Elizabeth Stoker-Bruenig:

In balancing a systematic critique on a single person’s story, Erdely essentially used a rightwing strategy to make a leftist point. The trouble is only that the right is skilled at this game, and correctly deduced that undoing Jackie’s story would go a long way to endangering Erdely’s larger structural point. It’s an opportunity they never should have been given, both for Jackie’s sake, and for the sake of the victims who really do find themselves struggling for protection within a hostile justice system.

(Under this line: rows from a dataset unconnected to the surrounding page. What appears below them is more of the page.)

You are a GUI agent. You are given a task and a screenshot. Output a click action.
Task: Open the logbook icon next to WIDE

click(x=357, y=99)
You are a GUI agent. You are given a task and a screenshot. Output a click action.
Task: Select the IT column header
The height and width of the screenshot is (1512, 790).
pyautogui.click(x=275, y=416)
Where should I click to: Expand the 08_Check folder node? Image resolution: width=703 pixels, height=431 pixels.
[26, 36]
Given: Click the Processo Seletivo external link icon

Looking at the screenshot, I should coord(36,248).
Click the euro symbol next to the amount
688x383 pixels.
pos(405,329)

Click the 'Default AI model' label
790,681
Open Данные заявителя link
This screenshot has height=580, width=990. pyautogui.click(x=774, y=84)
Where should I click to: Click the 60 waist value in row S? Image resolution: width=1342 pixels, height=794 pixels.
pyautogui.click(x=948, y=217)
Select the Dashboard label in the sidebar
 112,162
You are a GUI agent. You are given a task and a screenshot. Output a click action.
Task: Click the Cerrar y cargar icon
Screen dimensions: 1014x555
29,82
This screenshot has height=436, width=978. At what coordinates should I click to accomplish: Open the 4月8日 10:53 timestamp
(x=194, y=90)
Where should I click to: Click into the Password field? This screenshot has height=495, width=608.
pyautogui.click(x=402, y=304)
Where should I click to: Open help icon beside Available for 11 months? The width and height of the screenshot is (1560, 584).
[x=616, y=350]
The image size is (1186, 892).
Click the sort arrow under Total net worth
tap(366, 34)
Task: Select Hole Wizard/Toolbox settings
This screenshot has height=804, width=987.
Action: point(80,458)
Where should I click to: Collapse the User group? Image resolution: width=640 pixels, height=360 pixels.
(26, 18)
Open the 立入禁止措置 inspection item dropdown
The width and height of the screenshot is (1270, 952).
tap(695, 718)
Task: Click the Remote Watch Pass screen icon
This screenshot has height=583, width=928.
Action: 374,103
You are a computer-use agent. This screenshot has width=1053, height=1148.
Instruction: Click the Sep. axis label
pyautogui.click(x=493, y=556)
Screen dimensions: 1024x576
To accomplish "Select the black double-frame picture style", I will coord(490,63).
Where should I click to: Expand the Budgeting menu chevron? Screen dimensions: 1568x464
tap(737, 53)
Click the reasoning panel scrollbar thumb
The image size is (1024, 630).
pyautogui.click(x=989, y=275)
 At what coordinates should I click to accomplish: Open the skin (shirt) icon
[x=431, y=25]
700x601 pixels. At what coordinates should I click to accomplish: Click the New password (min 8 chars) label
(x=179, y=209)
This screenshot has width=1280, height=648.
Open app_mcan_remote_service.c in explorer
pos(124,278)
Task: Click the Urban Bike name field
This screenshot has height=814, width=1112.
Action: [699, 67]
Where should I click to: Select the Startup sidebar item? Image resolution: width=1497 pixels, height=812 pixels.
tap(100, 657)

In case you were wondering how the Rolling Stone rape story debacle was still somehow the right-wing’s fault, Stoker-Bruenig is here to bolster your faith. Amidst all the obfuscatory hand-waving, though, there’s a noticeable lack of two simple points. One, for deep-rooted psychological reasons, people will always grasp lessons better when they’re couched in compelling narratives as opposed to dry statistical analysis. (Progressives usually understand this, as evidenced by their almost-religious levels of faith in the dubious idea that reading novels makes you a better, more emotionally-intelligent person.) Rather than bemoaning that fact, perhaps you should simply make a stronger effort to tell the truth in your own narratives. Which leads us to the second point: fudging factual details in service to a “higher” truth is a bipartisan phenomenon, regardless of what partisan hacks will tell you to the contrary.

(Bonus third point: this post of Scott Alexander’s is a far more penetrating look at why partisans reliably choose the most sketchy stories to go to war over.)

…adding, speaking of Alexander, and speaking of lying for a higher truth, he links to this story, of which I had been completely unaware.